Dataset entries:
━━━━━━━━
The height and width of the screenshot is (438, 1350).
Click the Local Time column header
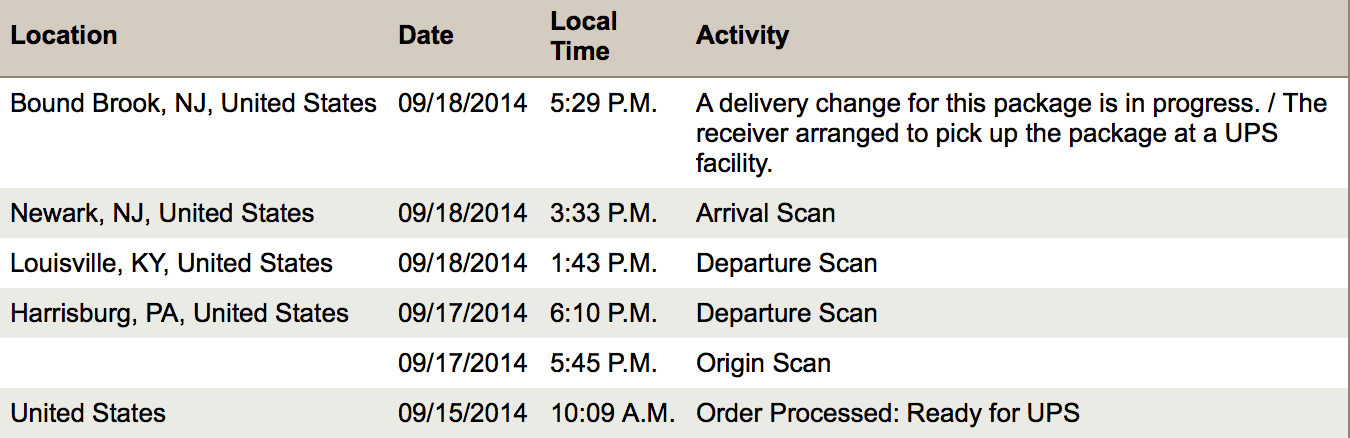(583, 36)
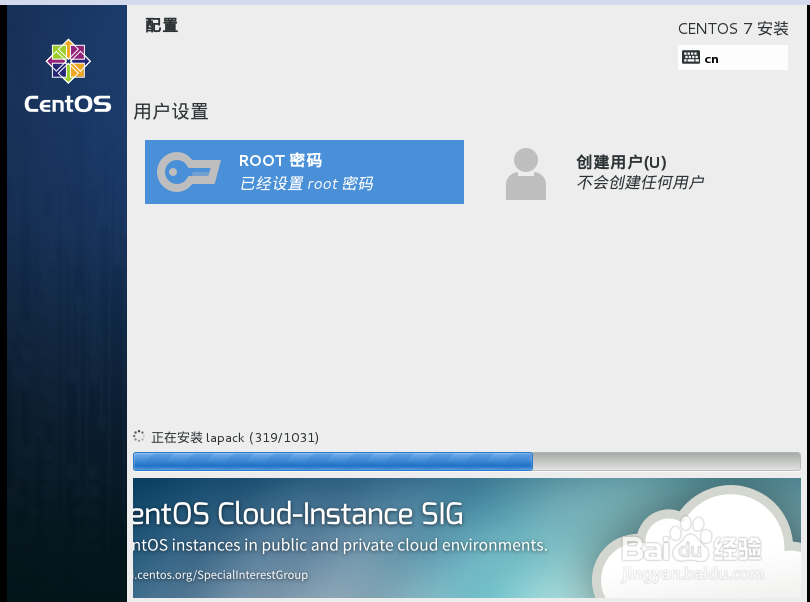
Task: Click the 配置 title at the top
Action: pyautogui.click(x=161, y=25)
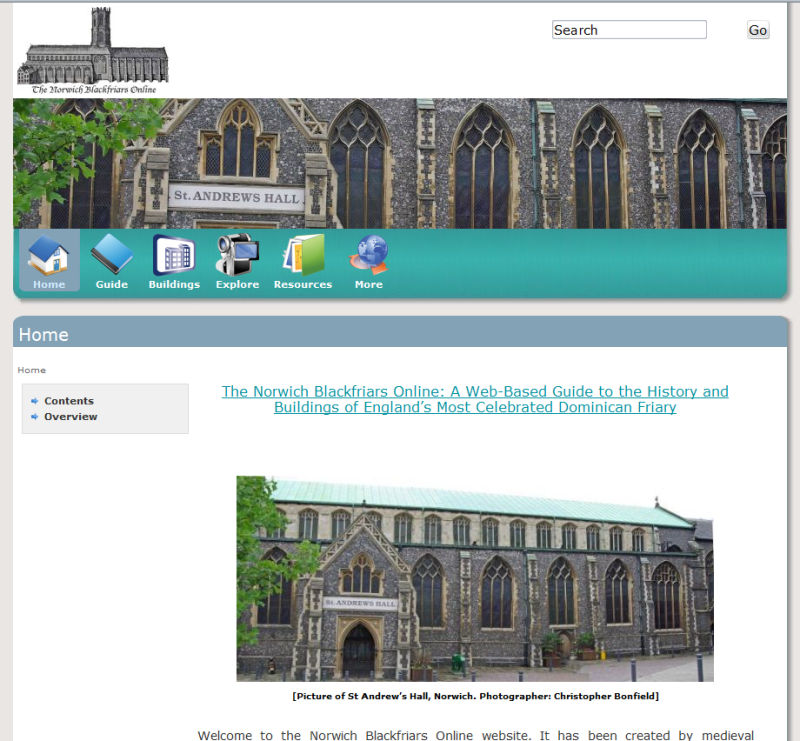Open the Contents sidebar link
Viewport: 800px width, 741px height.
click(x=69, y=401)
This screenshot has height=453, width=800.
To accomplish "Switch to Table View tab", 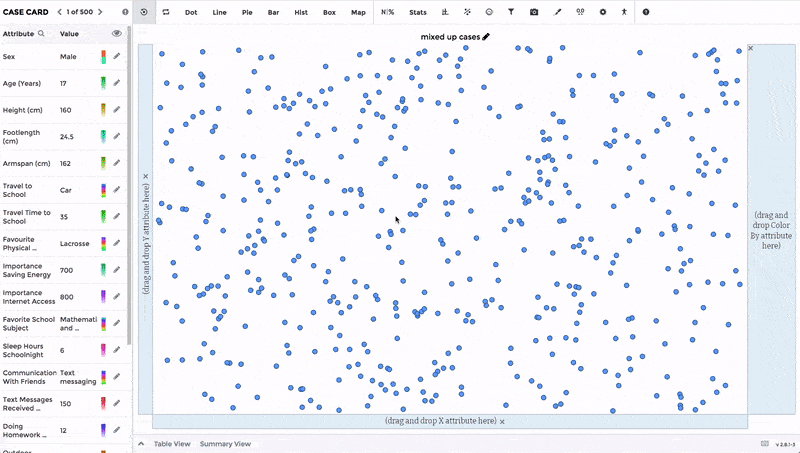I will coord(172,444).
━━━━━━━━
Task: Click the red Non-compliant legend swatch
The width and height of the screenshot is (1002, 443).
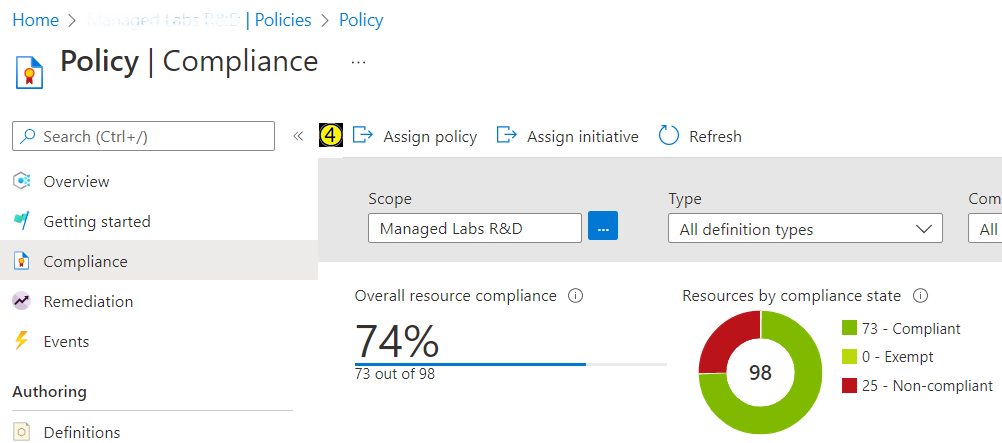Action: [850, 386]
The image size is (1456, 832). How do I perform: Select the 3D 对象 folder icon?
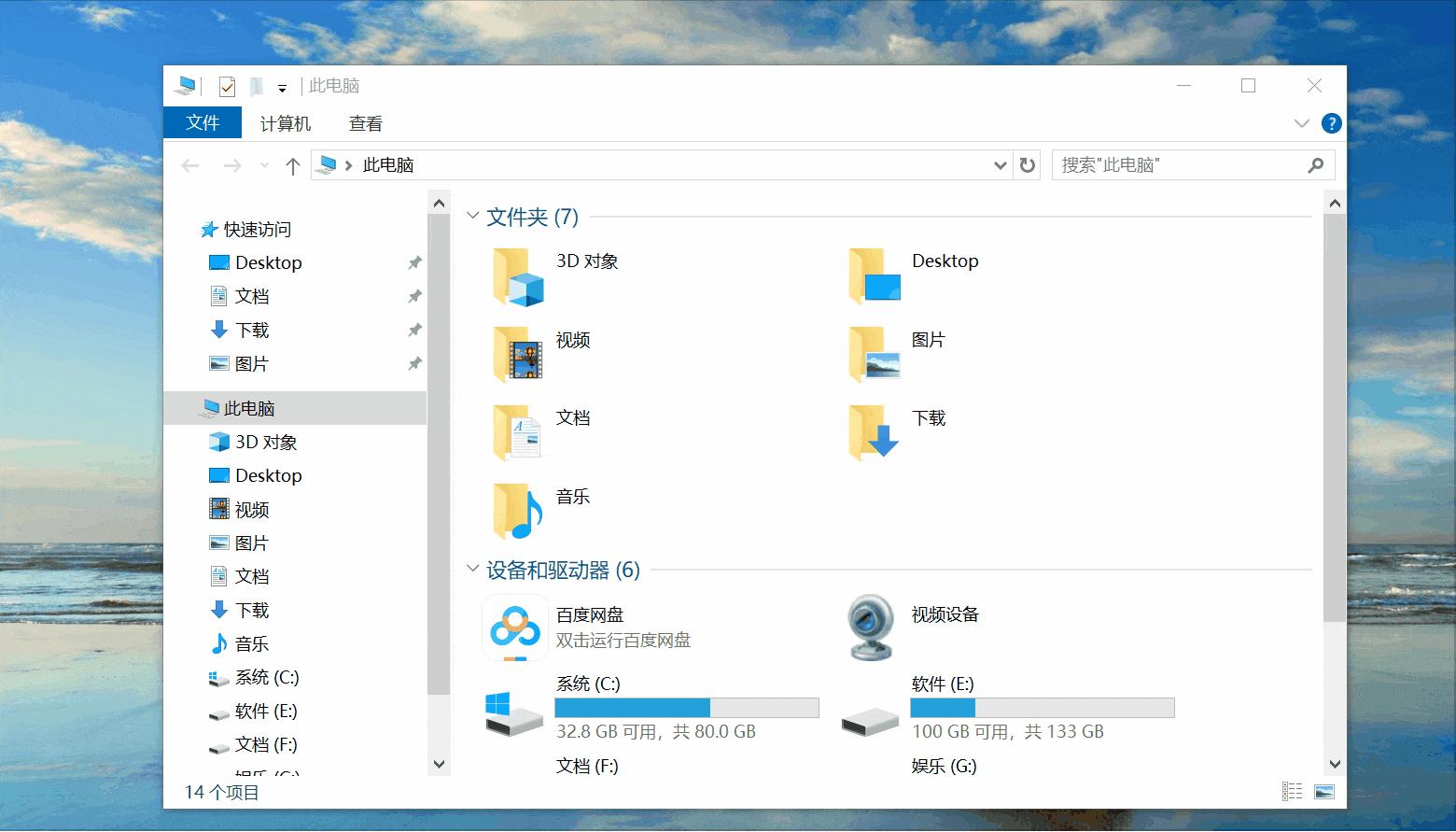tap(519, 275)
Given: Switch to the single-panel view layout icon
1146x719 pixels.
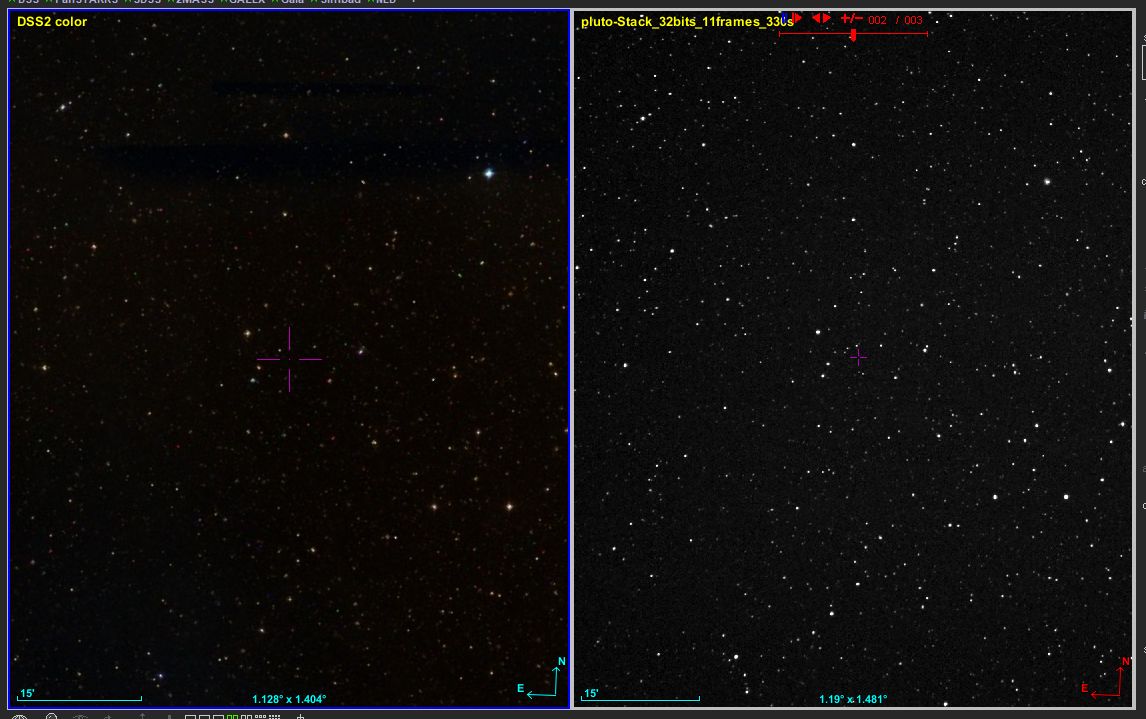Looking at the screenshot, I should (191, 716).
━━━━━━━━
* **EXERCISE**
Every line from the one with "The height and" through the one with "This screenshot has height=453, width=800." is to be reproduced exactly as written above, and the pictures are to be dropped.

* **RESPONSE AREA**
The height and width of the screenshot is (438, 1350).
Click the Local Time column header
(583, 36)
Task: Click the 配置 title at the top
Action: pyautogui.click(x=161, y=25)
Open the Contents sidebar link
Viewport: 800px width, 741px height.
click(x=69, y=401)
This screenshot has height=453, width=800.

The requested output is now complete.